Villages surrounding the Park are home to a variety of communities, faiths, and nationalities.
The Park’s neighboring forests have been historically sparsely populated, with no evidence of permanent settlement inside the Park. Indigenous BaAka hunter-gatherers moved through the vast forests, trading with fishing villages situated along the Sangha and Motaba rivers. 
Prior to the arrival of roads, villages were accessible only on foot or by boat, and everyone, from the BaAka to the Pomo, Kaka and Bomassa peoples relied on natural resources from these rich forests and rivers respectively. Today, the closest settlements to the Park are Bomassa, around 20 kilometers from the park to the south-west on the Sangha River, and Makao, around 30 kilometers to the east on the Motaba.
Here, people from indigenous peoples and local communities were heavily involved in the first wildlife surveys and protection efforts in the 1990’s, building a strong local base of support for the creation of the Park in 1993. Since then, people have benefitted from significant employment and training, with 80% of the heads of households in Bomassa and 40% of the heads of households in Makao working for the Park. People who previously hunted elephants now work for the Park as rangers, guides or in research or support efforts.

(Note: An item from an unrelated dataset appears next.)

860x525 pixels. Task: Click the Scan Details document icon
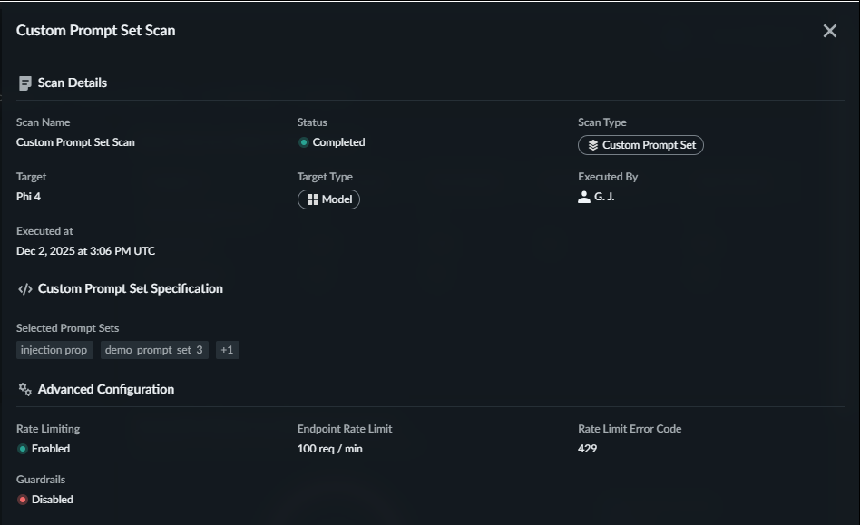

Hélène, hairdresser in Bomassa, is also supporting the Park’s community development activities, raising awareness in her Ba’Aka community.

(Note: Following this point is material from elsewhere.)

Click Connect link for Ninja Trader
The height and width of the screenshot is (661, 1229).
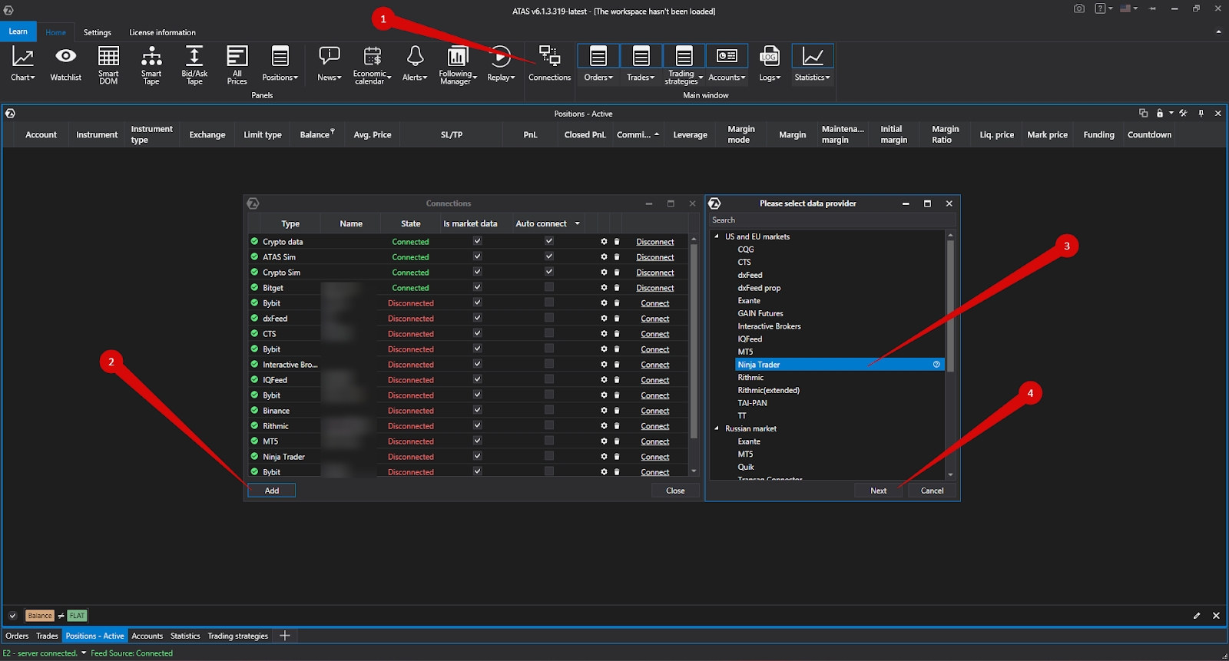(654, 457)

As development has come to areas around the Park, with logging activities, employment and growth in settlements, indigenous people have unfortunately become a marginalized class of citizens, as they settle and are increasingly tied to villages, losing parts of their traditions. The Congolese government has taken steps to ensure protection of indigenous peoples through new laws designed to protect BaAka culture and ways of life. The Park seeks to uphold this objective, honoring the role of Indigenous BaAka hunter-gatherers as key actors in conservation. Many members of the BaAka community put their unparalleled traditional knowledge of the forest into action as rangers, research assistants and as support staff, and others work with the Park on improving management of hunting in the Park’s periphery.
Outside of the direct benefit of employment, the Park also aims to improve standards of living for communities living nearest to wildlife, whilst ensuring that the natural resources people depend upon are preserved for future generations. To this end, the Park supports important key services in these remote rural communities, including elementary schools, scholarship programs, health centers and clean drinking water.

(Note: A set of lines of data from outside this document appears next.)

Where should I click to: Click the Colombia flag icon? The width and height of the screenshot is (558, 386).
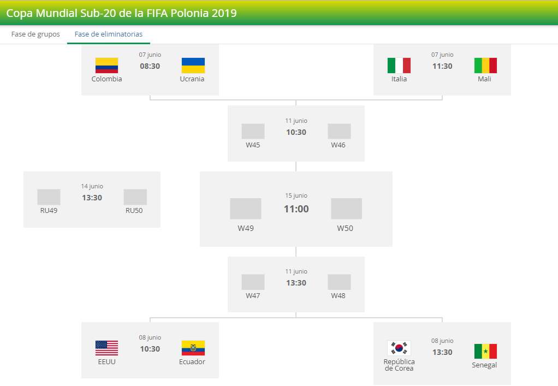(x=106, y=66)
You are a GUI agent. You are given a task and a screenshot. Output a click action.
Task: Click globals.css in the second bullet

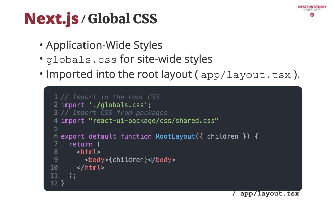pyautogui.click(x=81, y=60)
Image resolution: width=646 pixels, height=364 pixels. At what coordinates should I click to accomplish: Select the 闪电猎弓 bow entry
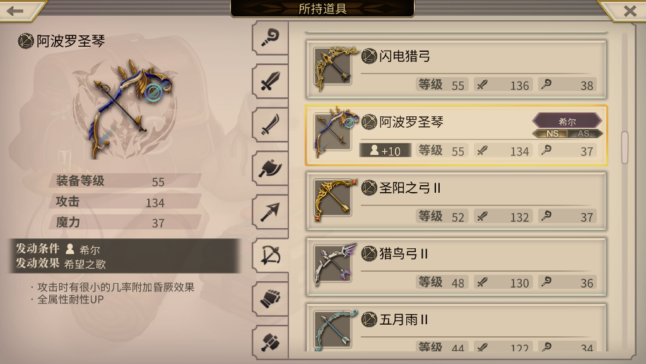tap(456, 70)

Connecting the Central African Republic, Cameroon, and Congo, the Sangha River is of vital importance to the region, enabling fishing, trade, sanitation, and transportation.

Communities living along the Sangha river are reliant on the rich diversity of wildlife in the forest and rivers. As urban populations grow — the need for improved management of these important resource only increases. In response, the Park, along with WCS, works with local fishers and hunters to seek better ways of managing fish and game stocks to ensure local food security and livelihoods can persist, such as a fisheries charter for the Sangha River, adopted in 2017.


As conservation starts to show positive results, wildlife populations can also impact on people’s well-being. Elephants, in particular, are fond of eating whole fields full of crops. The Park has piloted a solar-powered electric fence to protect crops in Bomassa village, an unprecedented opportunity for the communities in a region where agriculture is often unprofitable due to wildlife damage.